- MATERIAL PROVIDED -
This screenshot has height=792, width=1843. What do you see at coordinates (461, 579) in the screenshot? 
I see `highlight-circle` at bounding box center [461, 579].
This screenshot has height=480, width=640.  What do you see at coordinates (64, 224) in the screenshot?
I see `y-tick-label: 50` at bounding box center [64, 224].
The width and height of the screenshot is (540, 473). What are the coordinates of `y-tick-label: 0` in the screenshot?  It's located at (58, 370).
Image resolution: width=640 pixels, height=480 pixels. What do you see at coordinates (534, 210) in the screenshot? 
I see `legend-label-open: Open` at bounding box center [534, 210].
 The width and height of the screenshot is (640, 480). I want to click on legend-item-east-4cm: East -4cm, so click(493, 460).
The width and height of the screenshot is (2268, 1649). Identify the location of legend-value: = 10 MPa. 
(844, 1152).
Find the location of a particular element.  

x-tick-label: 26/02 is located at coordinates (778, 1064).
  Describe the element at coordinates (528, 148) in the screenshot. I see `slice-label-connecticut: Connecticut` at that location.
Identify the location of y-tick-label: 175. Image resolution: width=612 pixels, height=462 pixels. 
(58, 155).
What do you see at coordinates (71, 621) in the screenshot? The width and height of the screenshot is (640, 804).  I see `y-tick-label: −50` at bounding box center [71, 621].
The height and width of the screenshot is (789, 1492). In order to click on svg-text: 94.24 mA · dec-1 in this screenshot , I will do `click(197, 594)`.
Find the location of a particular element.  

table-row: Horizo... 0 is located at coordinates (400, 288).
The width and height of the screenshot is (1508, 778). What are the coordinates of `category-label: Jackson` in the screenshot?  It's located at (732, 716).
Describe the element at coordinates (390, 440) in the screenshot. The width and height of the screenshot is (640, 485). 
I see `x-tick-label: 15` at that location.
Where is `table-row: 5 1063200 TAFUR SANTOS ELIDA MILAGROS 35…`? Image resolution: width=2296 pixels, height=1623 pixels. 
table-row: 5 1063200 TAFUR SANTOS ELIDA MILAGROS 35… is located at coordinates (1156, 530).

- ASSIGNMENT -
Render the rows above, from the first line up to and including the line with "center [64, 224].", as a Markdown table with columns No. and Line. Number each line and leave out blank lines.

- ANSWER AREA -
| No. | Line |
|---|---|
| 1 | This screenshot has height=792, width=1843. What do you see at coordinates (461, 579) in the screenshot?  |
| 2 | I see `highlight-circle` at bounding box center [461, 579]. |
| 3 | This screenshot has height=480, width=640.  What do you see at coordinates (64, 224) in the screenshot? |
| 4 | I see `y-tick-label: 50` at bounding box center [64, 224]. |